TASK DESCRIPTION ▸ Render every line of the records below as a numbered list, leaving out the blank lines.

※ ※ ※

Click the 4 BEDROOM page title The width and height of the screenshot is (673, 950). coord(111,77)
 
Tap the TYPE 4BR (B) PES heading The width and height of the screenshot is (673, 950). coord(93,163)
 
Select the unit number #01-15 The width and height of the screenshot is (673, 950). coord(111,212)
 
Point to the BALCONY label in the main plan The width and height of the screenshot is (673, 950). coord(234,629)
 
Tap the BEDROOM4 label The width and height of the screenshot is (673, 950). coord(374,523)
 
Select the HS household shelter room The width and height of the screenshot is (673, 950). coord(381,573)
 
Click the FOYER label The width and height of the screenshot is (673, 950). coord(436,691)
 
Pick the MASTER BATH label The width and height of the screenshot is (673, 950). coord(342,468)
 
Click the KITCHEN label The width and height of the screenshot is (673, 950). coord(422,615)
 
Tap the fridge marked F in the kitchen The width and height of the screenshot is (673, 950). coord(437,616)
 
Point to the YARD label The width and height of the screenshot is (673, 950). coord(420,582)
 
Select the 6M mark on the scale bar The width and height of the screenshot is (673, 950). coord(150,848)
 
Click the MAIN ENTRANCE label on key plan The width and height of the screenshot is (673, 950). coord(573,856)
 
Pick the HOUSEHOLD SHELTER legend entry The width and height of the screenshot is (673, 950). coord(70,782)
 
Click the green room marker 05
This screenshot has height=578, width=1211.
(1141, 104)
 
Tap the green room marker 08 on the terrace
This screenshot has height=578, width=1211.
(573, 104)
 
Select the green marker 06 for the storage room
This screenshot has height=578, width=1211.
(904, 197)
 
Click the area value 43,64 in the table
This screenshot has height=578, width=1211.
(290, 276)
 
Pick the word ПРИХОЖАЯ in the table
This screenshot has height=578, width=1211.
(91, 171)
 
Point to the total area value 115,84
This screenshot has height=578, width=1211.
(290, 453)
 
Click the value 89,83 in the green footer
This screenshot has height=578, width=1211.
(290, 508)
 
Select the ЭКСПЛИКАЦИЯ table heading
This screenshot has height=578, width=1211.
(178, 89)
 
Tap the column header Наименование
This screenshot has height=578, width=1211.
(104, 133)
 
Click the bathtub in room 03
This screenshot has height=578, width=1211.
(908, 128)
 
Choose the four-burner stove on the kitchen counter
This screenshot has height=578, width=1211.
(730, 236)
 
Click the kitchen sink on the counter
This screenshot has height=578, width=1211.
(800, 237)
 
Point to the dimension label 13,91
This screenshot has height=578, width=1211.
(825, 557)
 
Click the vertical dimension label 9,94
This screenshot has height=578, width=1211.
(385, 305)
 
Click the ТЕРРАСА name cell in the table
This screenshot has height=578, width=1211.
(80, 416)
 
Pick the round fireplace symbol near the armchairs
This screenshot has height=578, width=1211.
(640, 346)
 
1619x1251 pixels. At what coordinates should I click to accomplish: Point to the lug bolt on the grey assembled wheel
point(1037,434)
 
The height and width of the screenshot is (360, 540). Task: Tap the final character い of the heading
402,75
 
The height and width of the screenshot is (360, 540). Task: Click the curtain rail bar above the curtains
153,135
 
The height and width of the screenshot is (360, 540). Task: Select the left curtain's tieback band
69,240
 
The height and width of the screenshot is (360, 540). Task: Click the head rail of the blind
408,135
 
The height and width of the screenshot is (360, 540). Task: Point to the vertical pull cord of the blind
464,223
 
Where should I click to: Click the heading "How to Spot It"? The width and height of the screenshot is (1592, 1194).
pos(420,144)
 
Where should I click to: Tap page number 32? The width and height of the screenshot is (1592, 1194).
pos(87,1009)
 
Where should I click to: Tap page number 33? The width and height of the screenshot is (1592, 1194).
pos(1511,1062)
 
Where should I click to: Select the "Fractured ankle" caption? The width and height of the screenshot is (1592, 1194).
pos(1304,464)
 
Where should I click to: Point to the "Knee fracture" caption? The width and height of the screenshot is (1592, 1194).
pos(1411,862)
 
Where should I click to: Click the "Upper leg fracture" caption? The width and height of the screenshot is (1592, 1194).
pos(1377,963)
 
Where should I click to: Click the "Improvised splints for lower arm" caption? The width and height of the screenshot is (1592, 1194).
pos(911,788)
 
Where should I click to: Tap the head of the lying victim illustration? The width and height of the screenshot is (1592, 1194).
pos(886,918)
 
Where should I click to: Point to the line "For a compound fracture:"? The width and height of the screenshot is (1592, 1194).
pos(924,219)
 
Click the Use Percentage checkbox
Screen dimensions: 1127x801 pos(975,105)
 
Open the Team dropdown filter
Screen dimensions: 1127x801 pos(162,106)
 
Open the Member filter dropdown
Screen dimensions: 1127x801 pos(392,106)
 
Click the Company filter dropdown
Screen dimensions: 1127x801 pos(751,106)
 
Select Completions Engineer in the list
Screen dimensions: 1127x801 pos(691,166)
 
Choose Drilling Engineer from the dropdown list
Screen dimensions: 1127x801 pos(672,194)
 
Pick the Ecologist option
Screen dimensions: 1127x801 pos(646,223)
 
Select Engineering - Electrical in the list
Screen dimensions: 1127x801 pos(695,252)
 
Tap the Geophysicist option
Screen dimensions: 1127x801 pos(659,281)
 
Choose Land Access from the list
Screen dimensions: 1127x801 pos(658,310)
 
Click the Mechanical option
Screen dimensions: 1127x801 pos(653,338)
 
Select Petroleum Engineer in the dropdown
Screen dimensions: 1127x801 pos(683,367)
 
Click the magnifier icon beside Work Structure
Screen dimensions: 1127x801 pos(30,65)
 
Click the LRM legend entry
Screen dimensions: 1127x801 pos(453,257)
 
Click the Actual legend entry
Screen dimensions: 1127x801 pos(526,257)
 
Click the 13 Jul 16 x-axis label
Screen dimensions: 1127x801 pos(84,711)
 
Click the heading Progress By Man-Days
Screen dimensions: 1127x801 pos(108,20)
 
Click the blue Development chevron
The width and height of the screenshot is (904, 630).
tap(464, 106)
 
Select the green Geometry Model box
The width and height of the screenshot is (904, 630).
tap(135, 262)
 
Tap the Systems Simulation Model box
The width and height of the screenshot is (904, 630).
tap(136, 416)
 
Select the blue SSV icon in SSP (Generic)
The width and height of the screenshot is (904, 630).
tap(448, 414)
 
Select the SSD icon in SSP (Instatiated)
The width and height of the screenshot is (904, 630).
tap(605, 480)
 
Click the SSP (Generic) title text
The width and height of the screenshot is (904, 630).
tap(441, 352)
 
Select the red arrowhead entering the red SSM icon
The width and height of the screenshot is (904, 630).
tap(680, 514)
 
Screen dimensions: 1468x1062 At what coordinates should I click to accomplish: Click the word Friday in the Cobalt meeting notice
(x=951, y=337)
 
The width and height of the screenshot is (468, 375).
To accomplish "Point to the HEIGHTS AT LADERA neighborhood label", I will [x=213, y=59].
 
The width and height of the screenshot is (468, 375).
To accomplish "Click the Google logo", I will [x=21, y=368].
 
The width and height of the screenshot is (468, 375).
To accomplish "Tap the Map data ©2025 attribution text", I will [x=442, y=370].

※ ※ ※

TASK OUTPUT ▸
1. Click the 4 BEDROOM page title The width and height of the screenshot is (673, 950). coord(111,77)
2. Tap the TYPE 4BR (B) PES heading The width and height of the screenshot is (673, 950). coord(93,163)
3. Select the unit number #01-15 The width and height of the screenshot is (673, 950). coord(111,212)
4. Point to the BALCONY label in the main plan The width and height of the screenshot is (673, 950). coord(234,629)
5. Tap the BEDROOM4 label The width and height of the screenshot is (673, 950). coord(374,523)
6. Select the HS household shelter room The width and height of the screenshot is (673, 950). coord(381,573)
7. Click the FOYER label The width and height of the screenshot is (673, 950). coord(436,691)
8. Pick the MASTER BATH label The width and height of the screenshot is (673, 950). coord(342,468)
9. Click the KITCHEN label The width and height of the screenshot is (673, 950). coord(422,615)
10. Tap the fridge marked F in the kitchen The width and height of the screenshot is (673, 950). coord(437,616)
11. Point to the YARD label The width and height of the screenshot is (673, 950). coord(420,582)
12. Select the 6M mark on the scale bar The width and height of the screenshot is (673, 950). coord(150,848)
13. Click the MAIN ENTRANCE label on key plan The width and height of the screenshot is (673, 950). coord(573,856)
14. Pick the HOUSEHOLD SHELTER legend entry The width and height of the screenshot is (673, 950). coord(70,782)
15. Click the green room marker 05
16. This screenshot has height=578, width=1211.
17. (1141, 104)
18. Tap the green room marker 08 on the terrace
19. This screenshot has height=578, width=1211.
20. (573, 104)
21. Select the green marker 06 for the storage room
22. This screenshot has height=578, width=1211.
23. (904, 197)
24. Click the area value 43,64 in the table
25. This screenshot has height=578, width=1211.
26. (290, 276)
27. Pick the word ПРИХОЖАЯ in the table
28. This screenshot has height=578, width=1211.
29. (91, 171)
30. Point to the total area value 115,84
31. This screenshot has height=578, width=1211.
32. (290, 453)
33. Click the value 89,83 in the green footer
34. This screenshot has height=578, width=1211.
35. (290, 508)
36. Select the ЭКСПЛИКАЦИЯ table heading
37. This screenshot has height=578, width=1211.
38. (178, 89)
39. Tap the column header Наименование
40. This screenshot has height=578, width=1211.
41. (104, 133)
42. Click the bathtub in room 03
43. This screenshot has height=578, width=1211.
44. (908, 128)
45. Choose the four-burner stove on the kitchen counter
46. This screenshot has height=578, width=1211.
47. (730, 236)
48. Click the kitchen sink on the counter
49. This screenshot has height=578, width=1211.
50. (800, 237)
51. Point to the dimension label 13,91
52. This screenshot has height=578, width=1211.
53. (825, 557)
54. Click the vertical dimension label 9,94
55. This screenshot has height=578, width=1211.
56. (385, 305)
57. Click the ТЕРРАСА name cell in the table
58. This screenshot has height=578, width=1211.
59. (80, 416)
60. Pick the round fireplace symbol near the armchairs
61. This screenshot has height=578, width=1211.
62. (640, 346)
63. 1619x1251 pixels. At what coordinates should I click to accomplish: Point to the lug bolt on the grey assembled wheel
64. point(1037,434)
65. The height and width of the screenshot is (360, 540). Task: Tap the final character い of the heading
66. 402,75
67. The height and width of the screenshot is (360, 540). Task: Click the curtain rail bar above the curtains
68. 153,135
69. The height and width of the screenshot is (360, 540). Task: Select the left curtain's tieback band
70. 69,240
71. The height and width of the screenshot is (360, 540). Task: Click the head rail of the blind
72. 408,135
73. The height and width of the screenshot is (360, 540). Task: Point to the vertical pull cord of the blind
74. 464,223
75. Where should I click to: Click the heading "How to Spot It"? The width and height of the screenshot is (1592, 1194).
76. pos(420,144)
77. Where should I click to: Tap page number 32? The width and height of the screenshot is (1592, 1194).
78. pos(87,1009)
79. Where should I click to: Tap page number 33? The width and height of the screenshot is (1592, 1194).
80. pos(1511,1062)
81. Where should I click to: Select the "Fractured ankle" caption? The width and height of the screenshot is (1592, 1194).
82. pos(1304,464)
83. Where should I click to: Point to the "Knee fracture" caption? The width and height of the screenshot is (1592, 1194).
84. pos(1411,862)
85. Where should I click to: Click the "Upper leg fracture" caption? The width and height of the screenshot is (1592, 1194).
86. pos(1377,963)
87. Where should I click to: Click the "Improvised splints for lower arm" caption? The width and height of the screenshot is (1592, 1194).
88. pos(911,788)
89. Where should I click to: Tap the head of the lying victim illustration? The width and height of the screenshot is (1592, 1194).
90. pos(886,918)
91. Where should I click to: Point to the line "For a compound fracture:"? The width and height of the screenshot is (1592, 1194).
92. pos(924,219)
93. Click the Use Percentage checkbox
94. Screen dimensions: 1127x801 pos(975,105)
95. Open the Team dropdown filter
96. Screen dimensions: 1127x801 pos(162,106)
97. Open the Member filter dropdown
98. Screen dimensions: 1127x801 pos(392,106)
99. Click the Company filter dropdown
100. Screen dimensions: 1127x801 pos(751,106)
101. Select Completions Engineer in the list
102. Screen dimensions: 1127x801 pos(691,166)
103. Choose Drilling Engineer from the dropdown list
104. Screen dimensions: 1127x801 pos(672,194)
105. Pick the Ecologist option
106. Screen dimensions: 1127x801 pos(646,223)
107. Select Engineering - Electrical in the list
108. Screen dimensions: 1127x801 pos(695,252)
109. Tap the Geophysicist option
110. Screen dimensions: 1127x801 pos(659,281)
111. Choose Land Access from the list
112. Screen dimensions: 1127x801 pos(658,310)
113. Click the Mechanical option
114. Screen dimensions: 1127x801 pos(653,338)
115. Select Petroleum Engineer in the dropdown
116. Screen dimensions: 1127x801 pos(683,367)
117. Click the magnifier icon beside Work Structure
118. Screen dimensions: 1127x801 pos(30,65)
119. Click the LRM legend entry
120. Screen dimensions: 1127x801 pos(453,257)
121. Click the Actual legend entry
122. Screen dimensions: 1127x801 pos(526,257)
123. Click the 13 Jul 16 x-axis label
124. Screen dimensions: 1127x801 pos(84,711)
125. Click the heading Progress By Man-Days
126. Screen dimensions: 1127x801 pos(108,20)
127. Click the blue Development chevron
128. The width and height of the screenshot is (904, 630).
129. tap(464, 106)
130. Select the green Geometry Model box
131. The width and height of the screenshot is (904, 630).
132. tap(135, 262)
133. Tap the Systems Simulation Model box
134. The width and height of the screenshot is (904, 630).
135. tap(136, 416)
136. Select the blue SSV icon in SSP (Generic)
137. The width and height of the screenshot is (904, 630).
138. tap(448, 414)
139. Select the SSD icon in SSP (Instatiated)
140. The width and height of the screenshot is (904, 630).
141. tap(605, 480)
142. Click the SSP (Generic) title text
143. The width and height of the screenshot is (904, 630).
144. tap(441, 352)
145. Select the red arrowhead entering the red SSM icon
146. The width and height of the screenshot is (904, 630).
147. tap(680, 514)
148. Screen dimensions: 1468x1062 At what coordinates should I click to accomplish: Click the word Friday in the Cobalt meeting notice
149. (x=951, y=337)
150. The width and height of the screenshot is (468, 375).
151. To accomplish "Point to the HEIGHTS AT LADERA neighborhood label", I will [x=213, y=59].
152. The width and height of the screenshot is (468, 375).
153. To accomplish "Click the Google logo", I will [x=21, y=368].
154. The width and height of the screenshot is (468, 375).
155. To accomplish "Tap the Map data ©2025 attribution text", I will [x=442, y=370].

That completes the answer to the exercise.